Instructions for the task
Lay out the rows as a numbered list, starting at the first line of the rows and ending at the line that contains "pyautogui.click(x=237, y=22)", with both included and blank lines skipped. Leave the pictures out of your answer.

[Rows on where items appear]
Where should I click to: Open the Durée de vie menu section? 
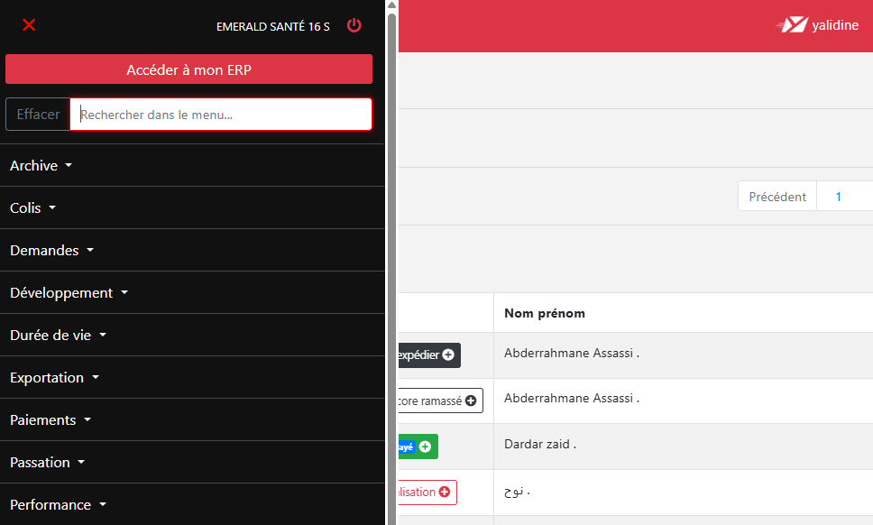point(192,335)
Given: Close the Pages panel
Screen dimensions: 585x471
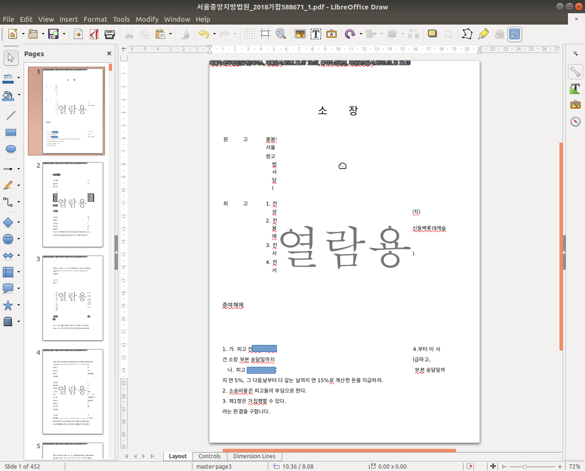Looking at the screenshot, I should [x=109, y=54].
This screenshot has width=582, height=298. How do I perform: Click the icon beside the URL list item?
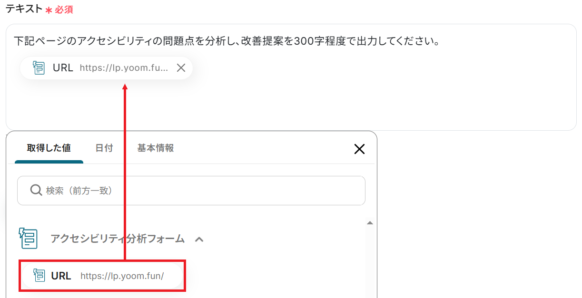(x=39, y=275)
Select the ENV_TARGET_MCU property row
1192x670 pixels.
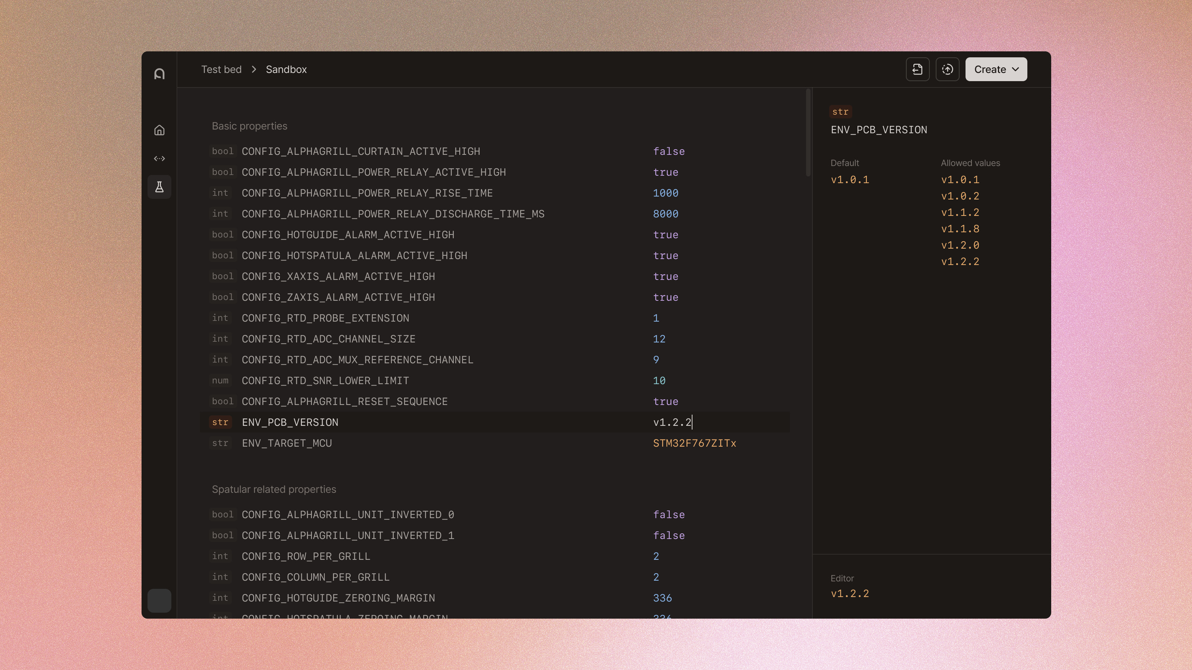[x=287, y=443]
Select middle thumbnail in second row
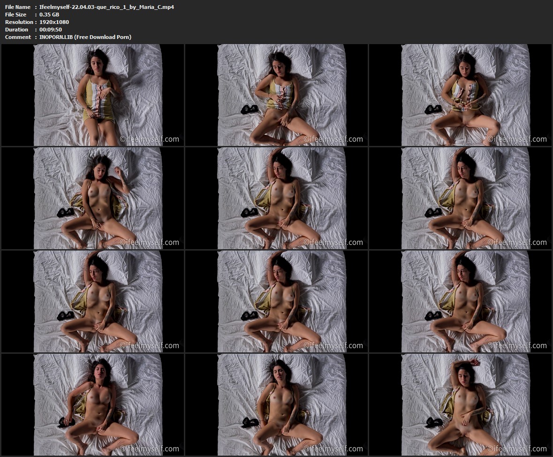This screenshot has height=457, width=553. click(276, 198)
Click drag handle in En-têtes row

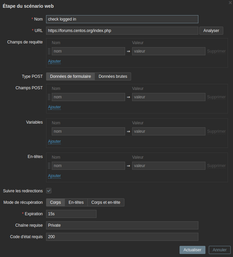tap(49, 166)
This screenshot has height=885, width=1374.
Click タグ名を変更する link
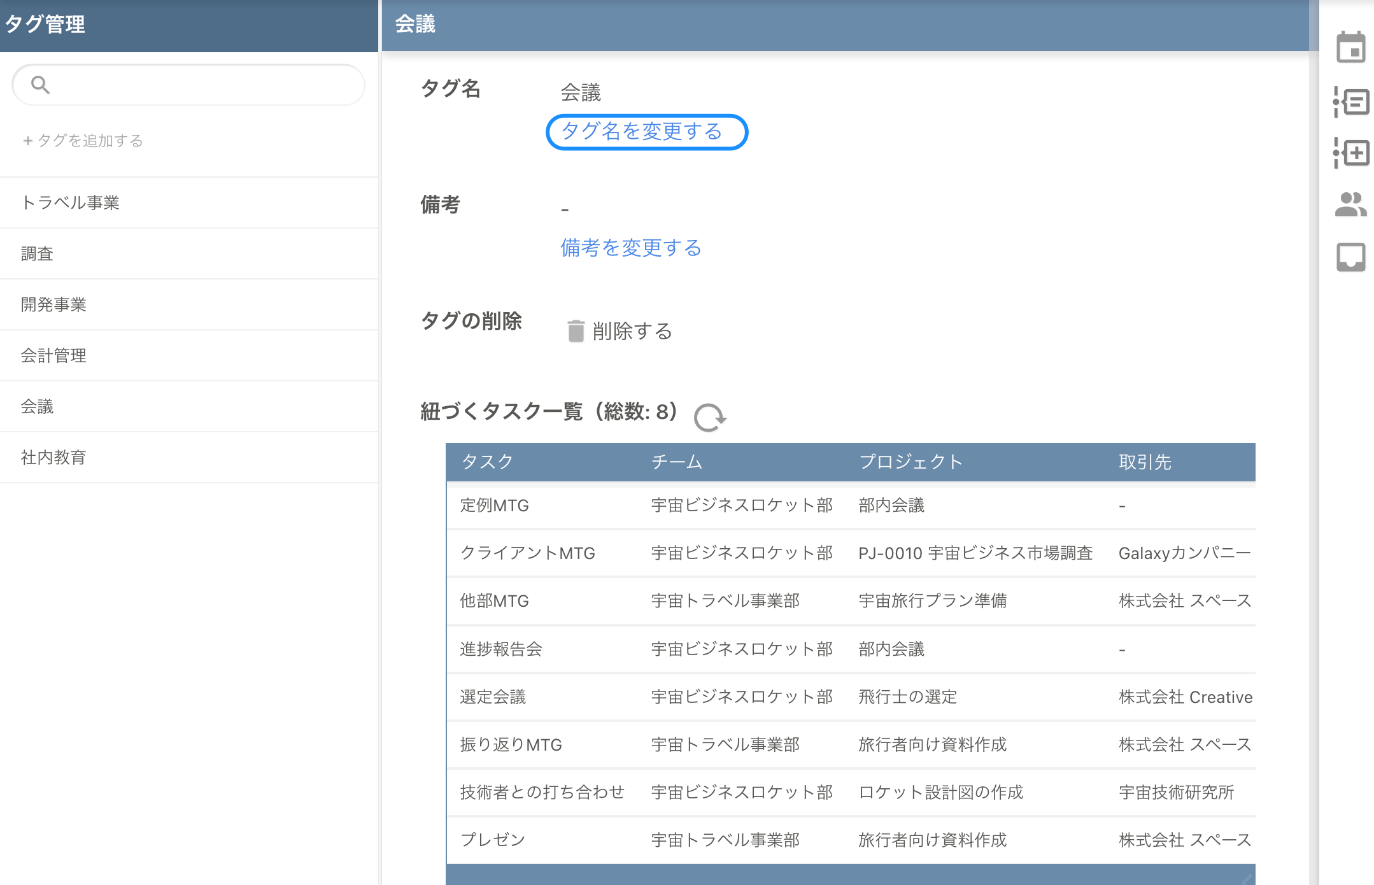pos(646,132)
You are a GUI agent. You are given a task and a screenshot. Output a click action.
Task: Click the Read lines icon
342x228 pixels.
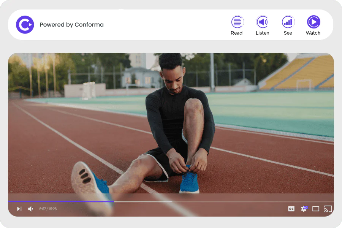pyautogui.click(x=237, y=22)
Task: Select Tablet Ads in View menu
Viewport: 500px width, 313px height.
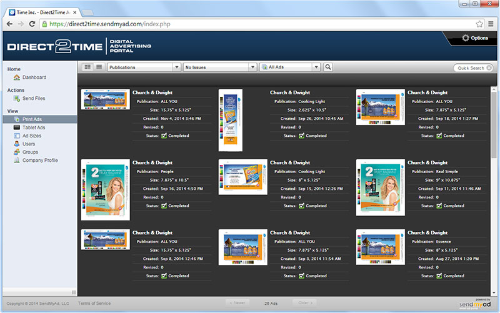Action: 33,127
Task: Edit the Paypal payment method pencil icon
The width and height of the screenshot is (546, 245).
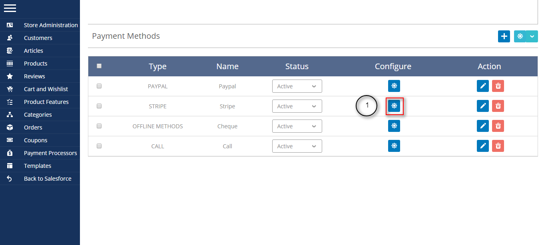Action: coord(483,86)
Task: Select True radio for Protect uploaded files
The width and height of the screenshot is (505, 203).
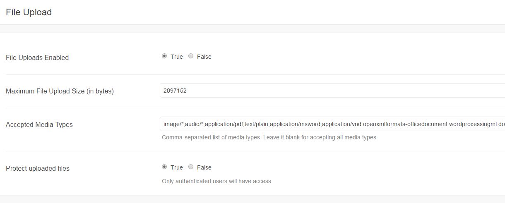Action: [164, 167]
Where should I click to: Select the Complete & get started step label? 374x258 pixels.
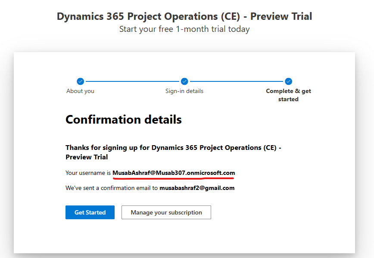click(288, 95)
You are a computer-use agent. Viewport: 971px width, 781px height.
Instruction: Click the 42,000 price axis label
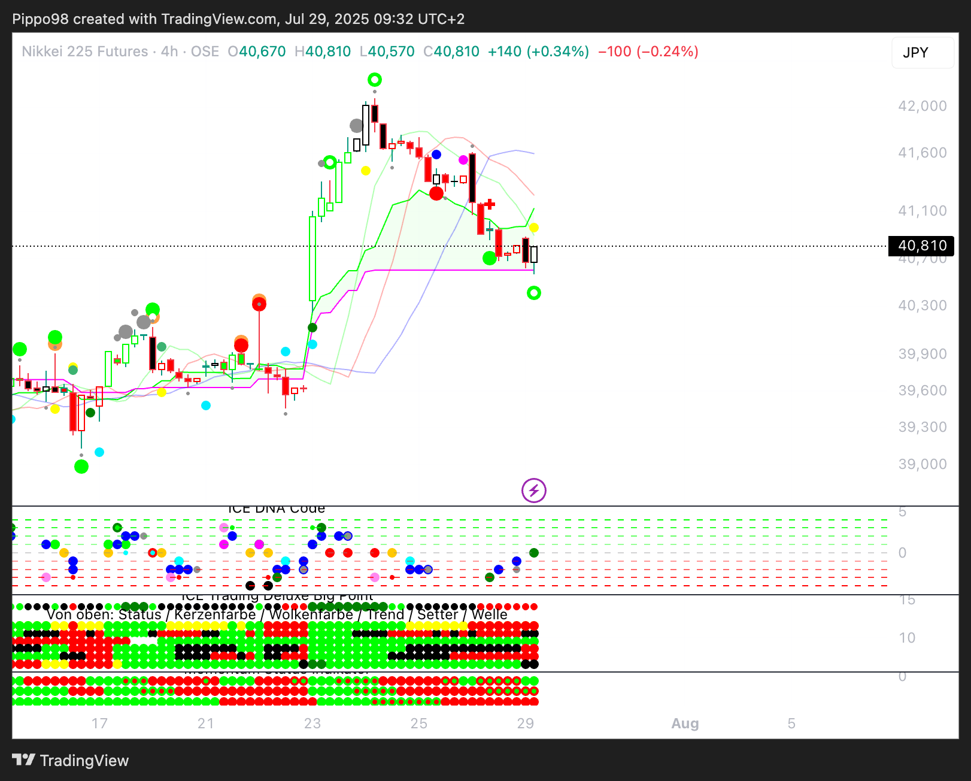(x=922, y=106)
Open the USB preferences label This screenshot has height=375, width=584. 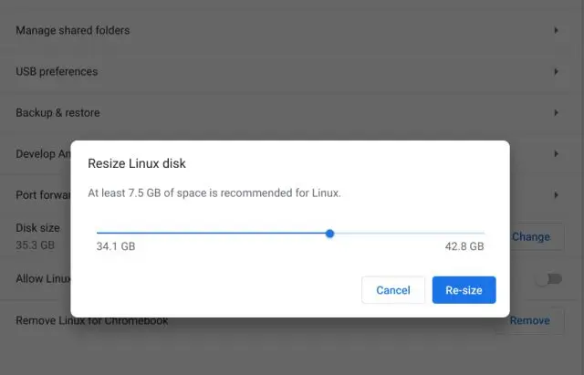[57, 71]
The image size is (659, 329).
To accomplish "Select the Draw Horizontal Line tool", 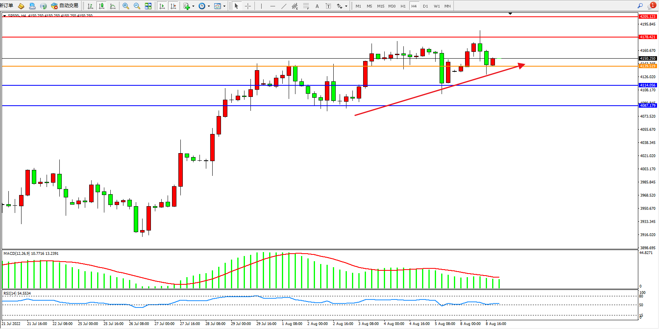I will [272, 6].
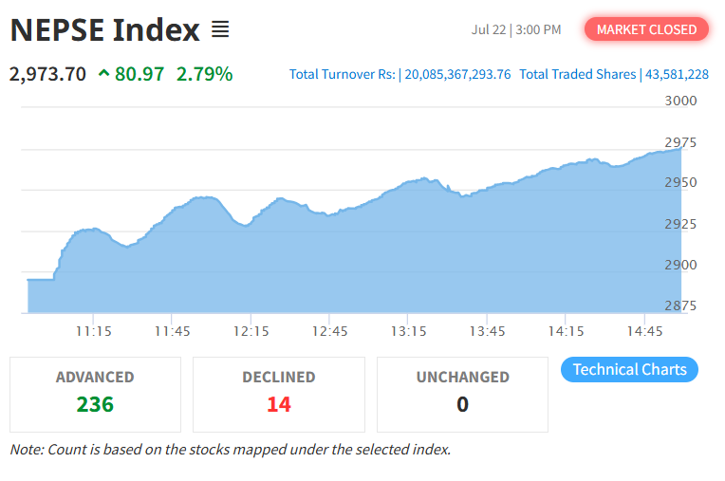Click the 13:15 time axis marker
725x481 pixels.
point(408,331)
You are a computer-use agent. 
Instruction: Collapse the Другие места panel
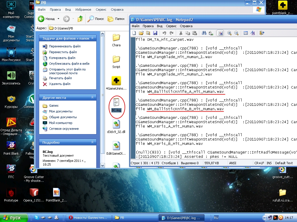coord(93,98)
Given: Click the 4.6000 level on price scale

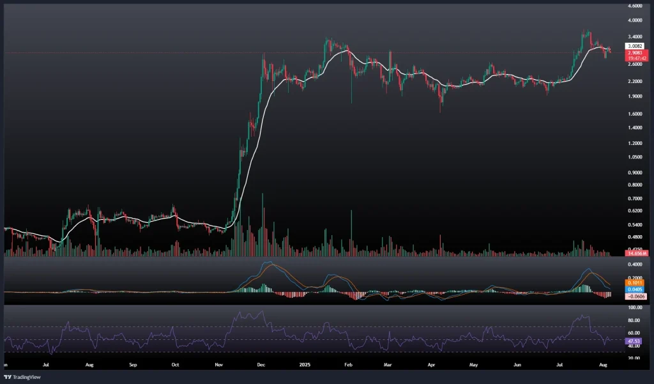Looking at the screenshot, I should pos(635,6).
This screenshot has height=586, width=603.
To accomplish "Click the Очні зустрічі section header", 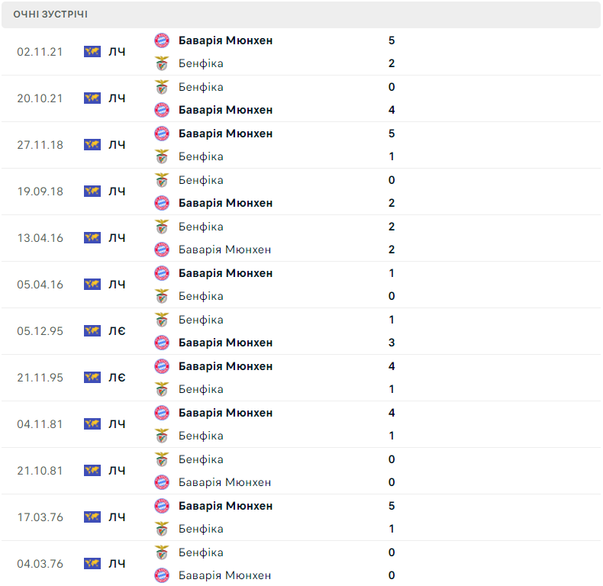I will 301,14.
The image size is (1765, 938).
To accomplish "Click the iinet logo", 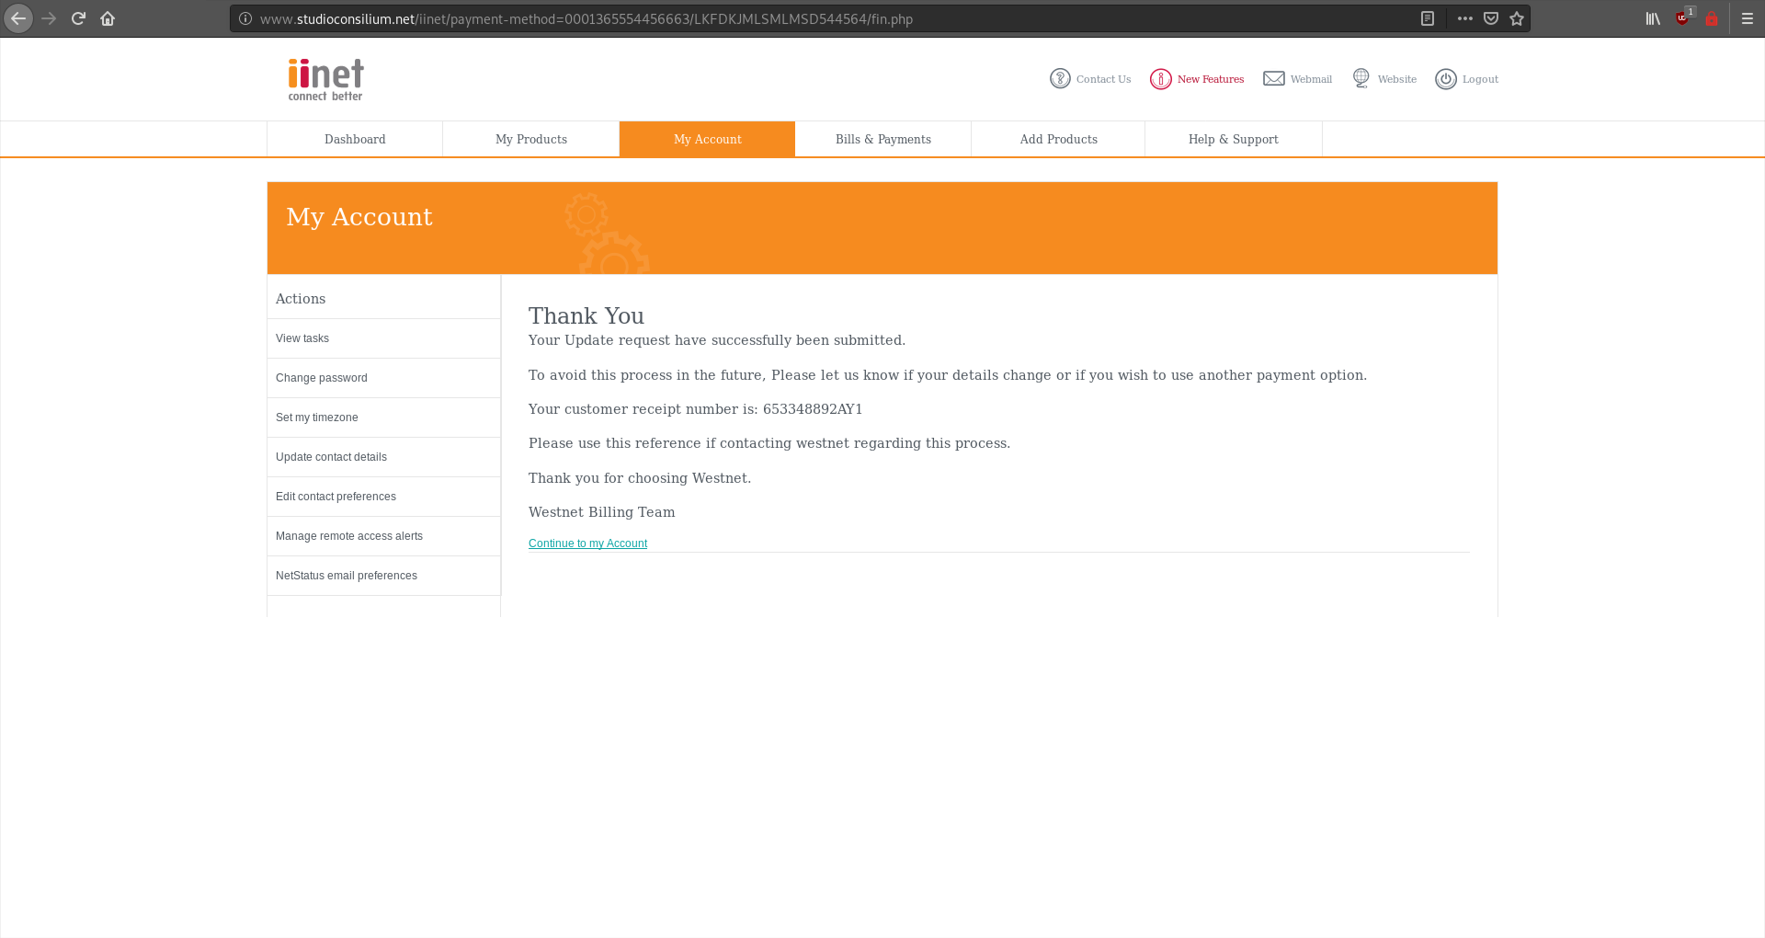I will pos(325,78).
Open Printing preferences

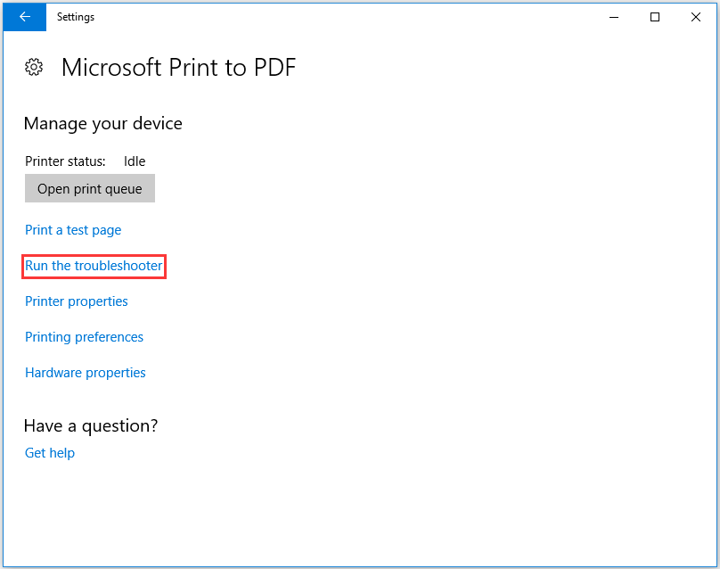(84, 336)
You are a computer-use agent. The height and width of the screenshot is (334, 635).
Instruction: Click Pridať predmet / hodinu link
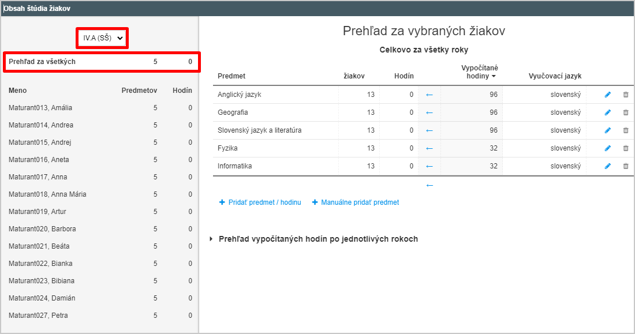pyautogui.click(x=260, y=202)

Task solution
1. Where should I click to: Open the Durée de vie menu section? 
2. point(192,335)
3. Given: Close the Pages panel
4. Screen dimensions: 585x471
5. Looking at the screenshot, I should [x=109, y=54].
6. This screenshot has width=582, height=298. How do I perform: Click the icon beside the URL list item?
7. (x=39, y=275)
8. Select the ENV_TARGET_MCU property row
9. 1192x670 pixels.
10. [x=287, y=443]
11. Select middle thumbnail in second row
12. This screenshot has height=457, width=553. click(276, 198)
13. Click drag handle in En-têtes row
14. tap(49, 166)
15. This screenshot has height=885, width=1374.
16. Click タグ名を変更する link
17. pos(646,132)
18. You are a GUI agent. You are given a task and a screenshot. Output a click action.
19. Task: Click the Read lines icon
20. 342x228 pixels.
21. pyautogui.click(x=237, y=22)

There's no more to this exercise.